Le soir venu, il arriva avec les douze. Pendant qu'ils étaient à table et qu'ils mangeaient, Jésus dit : En vérité, je vous le dis, l'un de vous qui mange avec moi me livrera. Ils commencèrent à s'attrister et à lui dire l'un après l'autre : Est-ce moi ? Il leur répondit : L'un des douze, celui qui met avec moi la main dans le même plat. Le Fils de l'homme s'en va, selon ce qui est écrit de lui. Mais malheur à cet homme-là par qui le Fils de l'homme est livré ! Mieux vaudrait pour cet homme ne pas être né.

 

Jean 13:17-30

Si vous savez cela, vous êtes heureux, pourvu que vous le mettiez en pratique.Ce n'est pas de vous tous que je le dis ; je connais ceux que j'ai choisis. Mais il faut que l'Écriture s'accomplisse : Celui qui mange avec moi le pain, a levé son talon contre moi.Dès à présent, je vous le dis, avant que la chose arrive, afin que, lorsqu'elle arrivera, vous croyiez que Moi, je suis...
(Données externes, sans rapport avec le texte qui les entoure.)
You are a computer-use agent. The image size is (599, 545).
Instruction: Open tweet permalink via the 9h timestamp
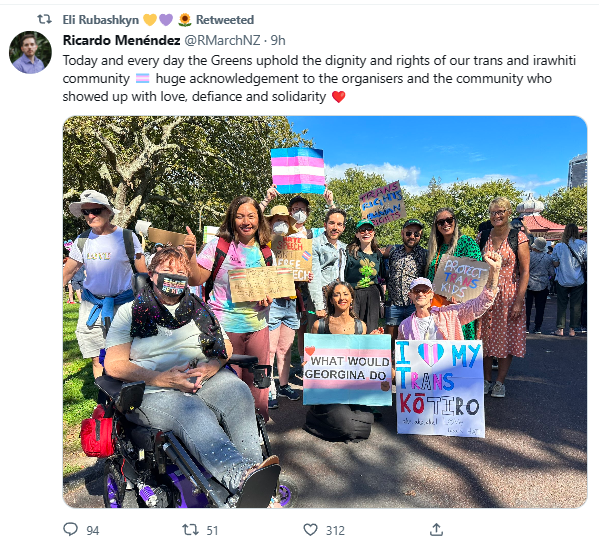(x=278, y=40)
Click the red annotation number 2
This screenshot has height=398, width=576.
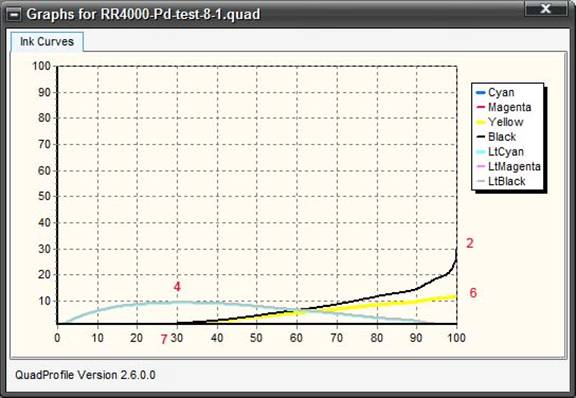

Après avoir ainsi parlé, Jésus fut troublé en son esprit et fit cette déclaration : En vérité, en vérité, je vous le dis, l'un de vous me livrera. Les disciples se regardaient les uns les autres et se demandaient de qui il parlait. Un de ses disciples, celui que Jésus aimait, était couché à table près de Jésus. Simon Pierre lui fit signe et lui dit: Demande qui est celui dont il parle. Et ce disciple se pencha sur la poitrine de Jésus et lui dit : Seigneur, qui est-ce ? Jésus lui répondit : C'est celui pour qui je tremperai le morceau et à qui je le donnerai. Il trempa le morceau et le donna à Judas, fils de Simon l'Iscariot. Dès que (Judas eut reçu) le morceau, Satan entra en lui. Jésus lui dit : Ce que tu fais, fais-le vite. [Mais] aucun de ceux qui étaient à table ne comprit pourquoi il lui disait cela. En effet, comme Judas tenait la bourse, quelques-uns pensaient que Jésus lui disait : Achète ce dont nous avons besoin pour la fête, ou : Donne quelque chose aux pauvres. Judas prit le morceau et sortit aussitôt. Il faisait nuit.